Dubai will spend $32 billion on expanding its second airport to handle over 200 million people annually next decade, roughly triple the current level of passenger traffic through the emirate, airport authorities said on Monday.
The expansion could allow Dubai’s fast-growing flagship carrier Emirates to shift its operations to the new facility by the mid-2020s, airport officials said. That might prompt other international airline operations in Dubai to follow suit because of business ties to the Emirates group.
Al Maktoum International Airport began accepting passengers in October last year and currently has a capacity of only about five million people per year. It opened some four years later than originally planned after a financial crisis forced Dubai to revise some of its mega-projects.
The emirate is now reviving development plans as its real estate market recovers and its safe haven status in the turbulent Middle East attracts heavy inflows of money.
Dubai’s ruler Sheikh Mohammed bin Rashid al-Maktoum has approved plans to enlarge Al Maktoum to that it can eventually accommodate more than 200 million passengers, Dubai Airports said in a statement on Monday.
The expansion is expected to be the biggest airport project in the world, the company said. It would take place in two phases over six to eight years, with the entire development covering an area of 56 square kilometres (22 square miles).
The emirate’s current main airport, Dubai International, is already one of the biggest in the world and has a capacity of 75 million passengers. Traffic has been growing at double-digit rates and hit 66.4 million people last year.
Further expansion is planned to permit traffic of almost 100 million passengers by the end of 2020, but that is still too small to accommodate additional business which Dubai expects to attract through its role as a travel and tourism hub.
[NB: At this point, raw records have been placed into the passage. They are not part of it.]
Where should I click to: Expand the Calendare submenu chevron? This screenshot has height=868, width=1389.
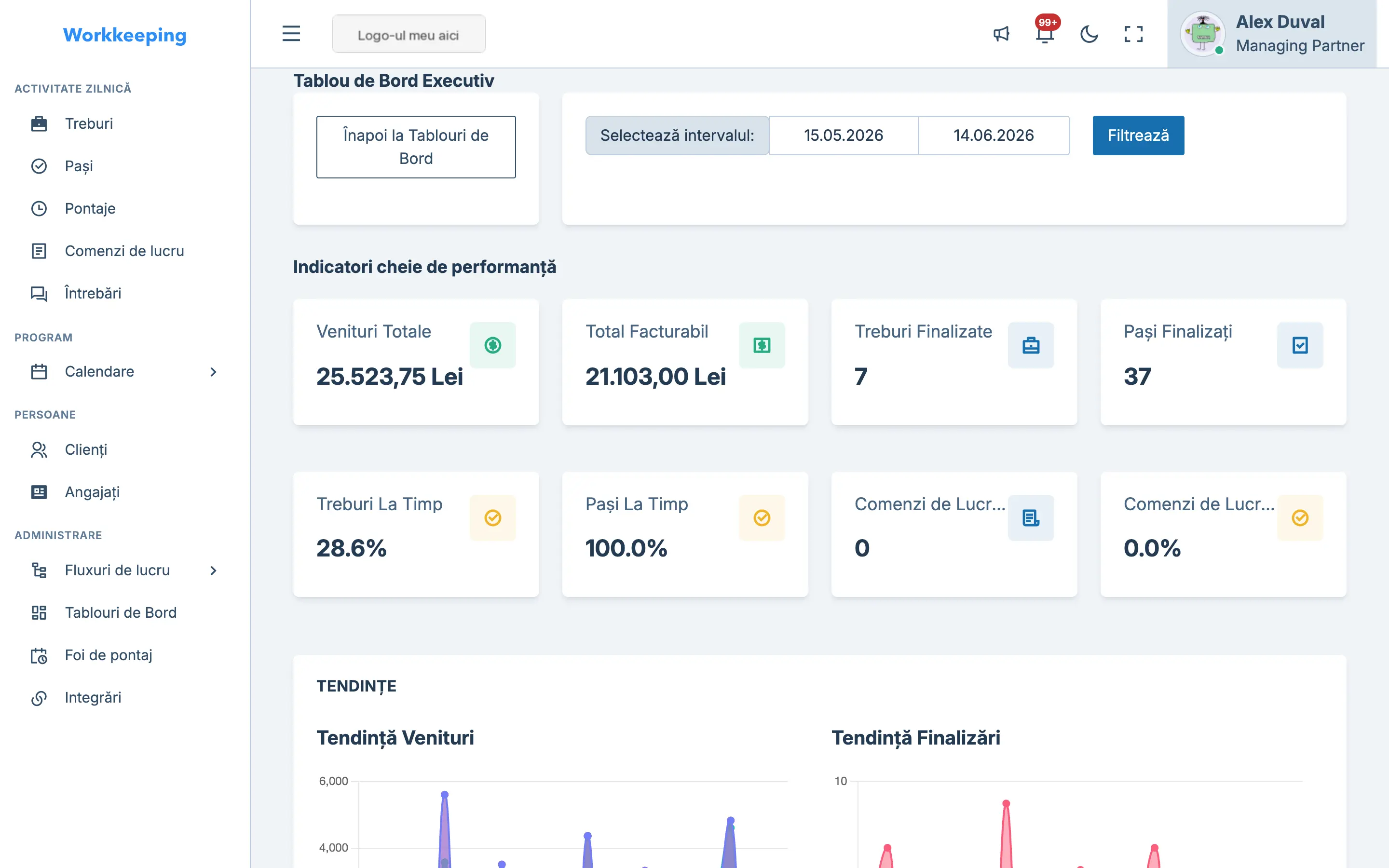click(213, 372)
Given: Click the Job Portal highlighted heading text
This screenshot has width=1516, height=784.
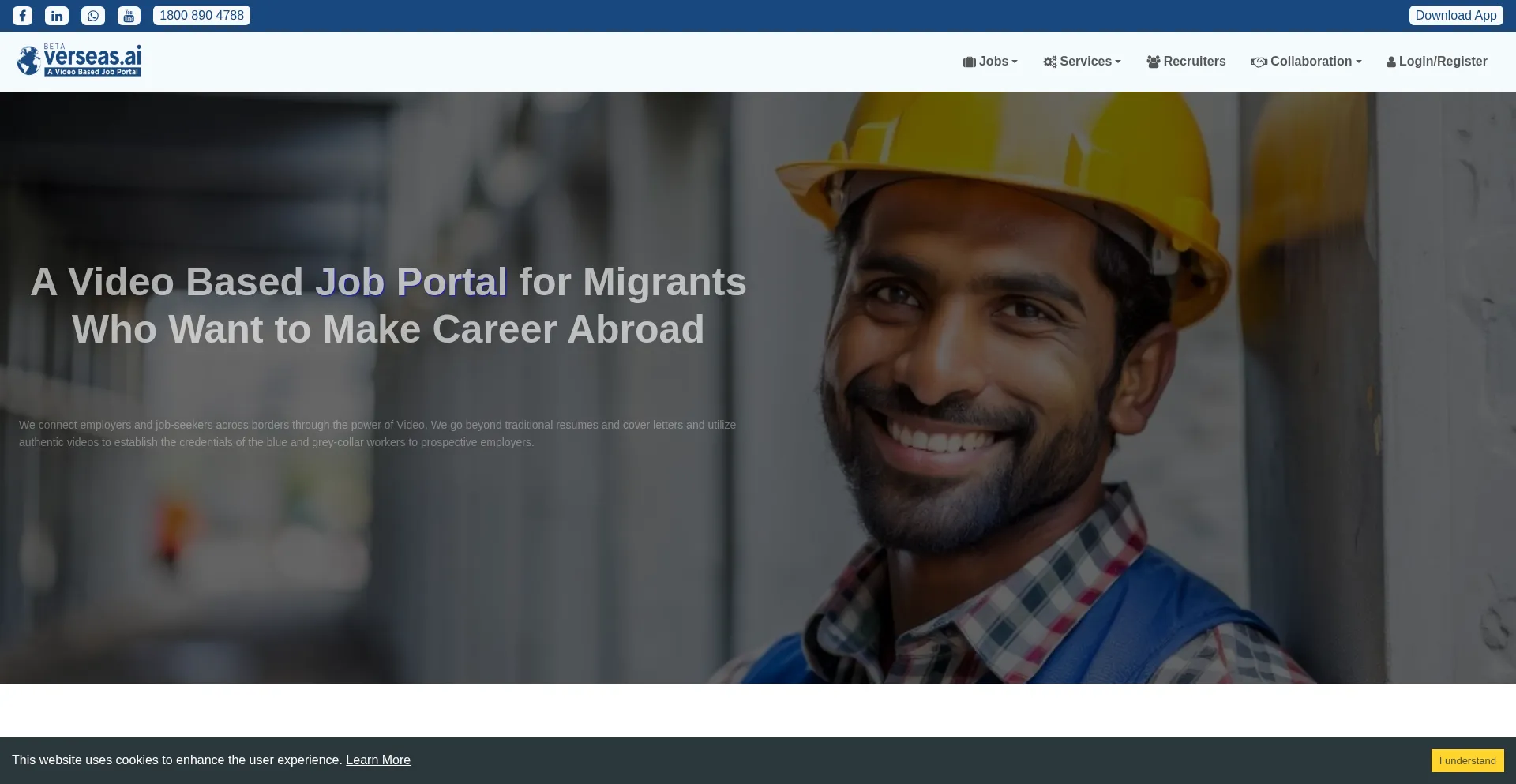Looking at the screenshot, I should tap(411, 282).
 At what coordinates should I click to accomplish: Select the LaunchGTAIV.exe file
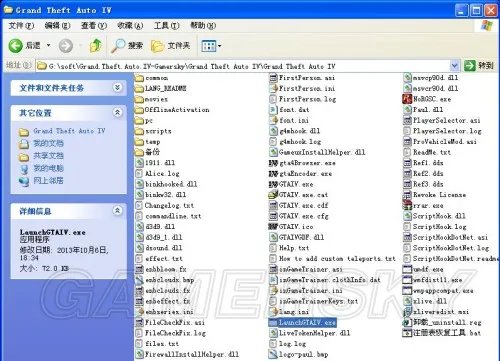click(302, 323)
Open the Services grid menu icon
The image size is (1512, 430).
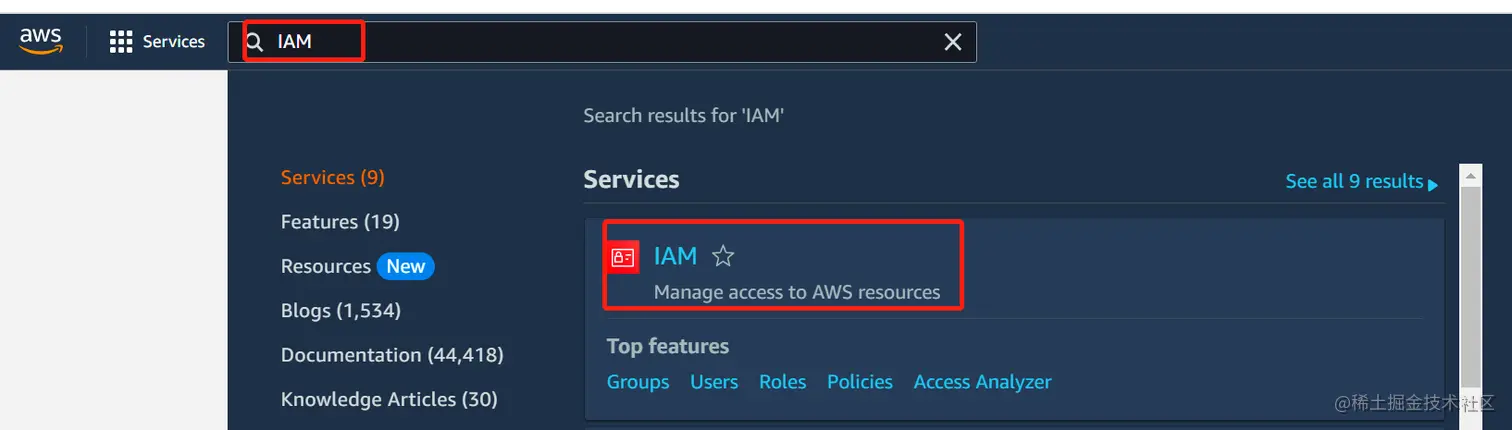click(121, 42)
“With limited options for further growth at Dubai International, we are taking that next step to securing our future by building a brand new airport that will not only create the capacity we will need in the coming decades but also provide state of the art facilities…” said Paul Griffiths, Dubai Airports’ chief executive.
Dubai officials have not said how they will fund the project. Dubai lacks the big oil resources of its neighbours and is still working through a large debt burden, the legacy of its 2009 financial crisis, but its strong economy has allowed it to borrow cheaply from international markets in the past 18 months.
Dubai Airports estimated the broad aviation sector, including tourism and related businesses, would support over 322,000 jobs in the emirate and contribute 28 per cent of its gross domestic product by 2020.
Big international carriers, including Emirates, have so far not indicated any plans to move to Al Maktoum, with just a handful of airlines currently operating out of the facility. Authorities have not said what will happen to Dubai International if the big airlines do leave it.
Emirates, one of the region’s largest operators and the biggest customer of the Airbus A380 superjumbo, flew 44.5 million passengers in its fiscal year to last March.